◆ Input data:
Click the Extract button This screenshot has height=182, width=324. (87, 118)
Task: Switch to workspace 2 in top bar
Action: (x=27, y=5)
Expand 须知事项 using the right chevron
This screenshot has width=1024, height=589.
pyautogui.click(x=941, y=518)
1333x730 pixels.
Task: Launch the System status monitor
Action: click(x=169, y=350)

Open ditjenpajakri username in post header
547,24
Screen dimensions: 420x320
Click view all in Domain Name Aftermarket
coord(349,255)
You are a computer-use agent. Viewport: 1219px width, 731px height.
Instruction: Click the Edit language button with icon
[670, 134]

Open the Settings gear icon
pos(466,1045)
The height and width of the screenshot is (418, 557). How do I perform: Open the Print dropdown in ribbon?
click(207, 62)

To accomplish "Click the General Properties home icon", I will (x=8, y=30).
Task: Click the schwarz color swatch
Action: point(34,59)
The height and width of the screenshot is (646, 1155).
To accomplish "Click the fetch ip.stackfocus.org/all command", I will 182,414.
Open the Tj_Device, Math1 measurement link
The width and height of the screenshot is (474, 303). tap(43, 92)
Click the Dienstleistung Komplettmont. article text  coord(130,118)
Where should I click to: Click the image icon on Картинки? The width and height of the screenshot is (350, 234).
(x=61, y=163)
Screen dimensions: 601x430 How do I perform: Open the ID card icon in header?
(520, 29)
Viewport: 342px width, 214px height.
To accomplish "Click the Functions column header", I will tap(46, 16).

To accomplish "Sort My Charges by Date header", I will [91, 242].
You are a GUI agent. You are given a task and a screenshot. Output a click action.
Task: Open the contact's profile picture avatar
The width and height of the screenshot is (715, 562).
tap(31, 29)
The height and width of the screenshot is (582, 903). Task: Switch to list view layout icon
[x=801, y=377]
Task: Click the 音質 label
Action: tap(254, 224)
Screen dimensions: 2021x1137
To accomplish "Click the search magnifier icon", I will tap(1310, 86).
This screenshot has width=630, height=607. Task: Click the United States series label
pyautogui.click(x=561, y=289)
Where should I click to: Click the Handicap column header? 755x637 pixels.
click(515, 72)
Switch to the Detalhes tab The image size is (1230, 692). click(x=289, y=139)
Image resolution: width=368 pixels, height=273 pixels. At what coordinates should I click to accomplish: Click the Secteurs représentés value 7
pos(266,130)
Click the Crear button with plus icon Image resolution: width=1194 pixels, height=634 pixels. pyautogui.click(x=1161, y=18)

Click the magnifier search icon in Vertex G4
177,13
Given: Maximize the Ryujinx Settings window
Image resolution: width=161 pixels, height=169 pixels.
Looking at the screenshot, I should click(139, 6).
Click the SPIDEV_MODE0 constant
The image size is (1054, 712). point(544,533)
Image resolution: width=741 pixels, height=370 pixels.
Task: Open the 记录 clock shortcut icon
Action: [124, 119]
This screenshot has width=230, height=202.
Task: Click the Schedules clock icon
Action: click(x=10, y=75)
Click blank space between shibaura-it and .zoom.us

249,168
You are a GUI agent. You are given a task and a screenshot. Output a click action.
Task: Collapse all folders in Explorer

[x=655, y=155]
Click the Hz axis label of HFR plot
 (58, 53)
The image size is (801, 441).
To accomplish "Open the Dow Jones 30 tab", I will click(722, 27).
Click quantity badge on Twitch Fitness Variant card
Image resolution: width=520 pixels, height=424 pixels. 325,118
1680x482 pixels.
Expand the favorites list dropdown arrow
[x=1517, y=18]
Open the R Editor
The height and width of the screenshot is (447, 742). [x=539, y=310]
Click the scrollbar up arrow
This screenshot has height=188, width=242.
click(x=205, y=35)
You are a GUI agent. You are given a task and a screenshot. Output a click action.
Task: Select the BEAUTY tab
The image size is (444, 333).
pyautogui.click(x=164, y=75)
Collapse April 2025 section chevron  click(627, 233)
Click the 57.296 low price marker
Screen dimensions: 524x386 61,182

◆ Work to be completed:
Only a number is wanted here: the tally of lines in the entries that include the word "Viewport".

◆ Exercise result:
2